**Provided material**
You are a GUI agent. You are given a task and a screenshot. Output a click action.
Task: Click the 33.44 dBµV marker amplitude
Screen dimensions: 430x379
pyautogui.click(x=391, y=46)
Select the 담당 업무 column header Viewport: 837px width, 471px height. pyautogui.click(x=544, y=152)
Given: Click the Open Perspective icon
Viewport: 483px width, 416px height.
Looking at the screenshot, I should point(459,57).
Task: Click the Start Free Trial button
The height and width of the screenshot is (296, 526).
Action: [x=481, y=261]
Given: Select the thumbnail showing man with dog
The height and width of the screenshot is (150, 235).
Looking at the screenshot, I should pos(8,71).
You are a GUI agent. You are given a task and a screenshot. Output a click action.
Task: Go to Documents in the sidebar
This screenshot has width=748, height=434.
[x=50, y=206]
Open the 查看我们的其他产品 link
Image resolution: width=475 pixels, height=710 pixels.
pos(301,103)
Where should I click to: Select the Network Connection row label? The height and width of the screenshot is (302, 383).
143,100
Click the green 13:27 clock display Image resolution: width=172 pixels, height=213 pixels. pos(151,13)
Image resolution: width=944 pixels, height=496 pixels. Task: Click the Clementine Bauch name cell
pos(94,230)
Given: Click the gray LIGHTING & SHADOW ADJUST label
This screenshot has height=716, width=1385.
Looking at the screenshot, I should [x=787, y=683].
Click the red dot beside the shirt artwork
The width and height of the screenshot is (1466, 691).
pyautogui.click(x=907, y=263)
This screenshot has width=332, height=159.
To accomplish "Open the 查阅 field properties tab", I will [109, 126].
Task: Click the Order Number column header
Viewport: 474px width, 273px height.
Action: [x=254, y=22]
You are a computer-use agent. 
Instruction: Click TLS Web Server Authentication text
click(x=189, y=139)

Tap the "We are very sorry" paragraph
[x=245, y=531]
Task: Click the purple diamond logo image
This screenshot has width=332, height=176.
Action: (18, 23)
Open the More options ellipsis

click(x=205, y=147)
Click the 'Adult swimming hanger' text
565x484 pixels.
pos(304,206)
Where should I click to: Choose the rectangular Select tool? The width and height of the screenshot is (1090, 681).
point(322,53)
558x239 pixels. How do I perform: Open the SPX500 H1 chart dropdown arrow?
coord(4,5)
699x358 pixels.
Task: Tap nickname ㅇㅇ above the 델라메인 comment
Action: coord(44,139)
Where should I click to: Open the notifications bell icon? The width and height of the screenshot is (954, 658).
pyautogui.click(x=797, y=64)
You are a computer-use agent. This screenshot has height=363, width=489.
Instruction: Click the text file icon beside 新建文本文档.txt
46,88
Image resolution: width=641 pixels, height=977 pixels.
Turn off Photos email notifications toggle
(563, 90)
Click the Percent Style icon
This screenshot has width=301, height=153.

**Exercise directions**
Copy out the whole listing, word for word.

**Response below**
You are a GUI agent. You are given a task and a screenshot. Output a click action.
Task: Click the 33.44 dBµV marker amplitude
Screen dimensions: 430x379
pyautogui.click(x=391, y=46)
Select the 담당 업무 column header Viewport: 837px width, 471px height. pyautogui.click(x=544, y=152)
Given: Click the Open Perspective icon
Viewport: 483px width, 416px height.
Looking at the screenshot, I should point(459,57).
Task: Click the Start Free Trial button
The height and width of the screenshot is (296, 526).
Action: [x=481, y=261]
Given: Select the thumbnail showing man with dog
The height and width of the screenshot is (150, 235).
Looking at the screenshot, I should pos(8,71).
You are a GUI agent. You are given a task and a screenshot. Output a click action.
Task: Go to Documents in the sidebar
This screenshot has width=748, height=434.
[x=50, y=206]
Open the 查看我们的其他产品 link
Image resolution: width=475 pixels, height=710 pixels.
pos(301,103)
Where should I click to: Select the Network Connection row label? The height and width of the screenshot is (302, 383).
143,100
Click the green 13:27 clock display Image resolution: width=172 pixels, height=213 pixels. pos(151,13)
Image resolution: width=944 pixels, height=496 pixels. Task: Click the Clementine Bauch name cell
pos(94,230)
Given: Click the gray LIGHTING & SHADOW ADJUST label
This screenshot has height=716, width=1385.
Looking at the screenshot, I should [x=787, y=683].
Click the red dot beside the shirt artwork
The width and height of the screenshot is (1466, 691).
pyautogui.click(x=907, y=263)
This screenshot has width=332, height=159.
To accomplish "Open the 查阅 field properties tab", I will [109, 126].
Task: Click the Order Number column header
Viewport: 474px width, 273px height.
Action: [x=254, y=22]
You are a computer-use agent. 
Instruction: Click TLS Web Server Authentication text
click(x=189, y=139)

Tap the "We are very sorry" paragraph
[x=245, y=531]
Task: Click the purple diamond logo image
This screenshot has width=332, height=176.
Action: (18, 23)
Open the More options ellipsis

click(x=205, y=147)
Click the 'Adult swimming hanger' text
565x484 pixels.
pos(304,206)
Where should I click to: Choose the rectangular Select tool? The width and height of the screenshot is (1090, 681).
point(322,53)
558x239 pixels. How do I perform: Open the SPX500 H1 chart dropdown arrow?
coord(4,5)
699x358 pixels.
Task: Tap nickname ㅇㅇ above the 델라메인 comment
Action: coord(44,139)
Where should I click to: Open the notifications bell icon? The width and height of the screenshot is (954, 658).
pyautogui.click(x=797, y=64)
You are a computer-use agent. This screenshot has height=363, width=489.
Instruction: Click the text file icon beside 新建文本文档.txt
46,88
Image resolution: width=641 pixels, height=977 pixels.
Turn off Photos email notifications toggle
(563, 90)
Click the Percent Style icon
This screenshot has width=301, height=153.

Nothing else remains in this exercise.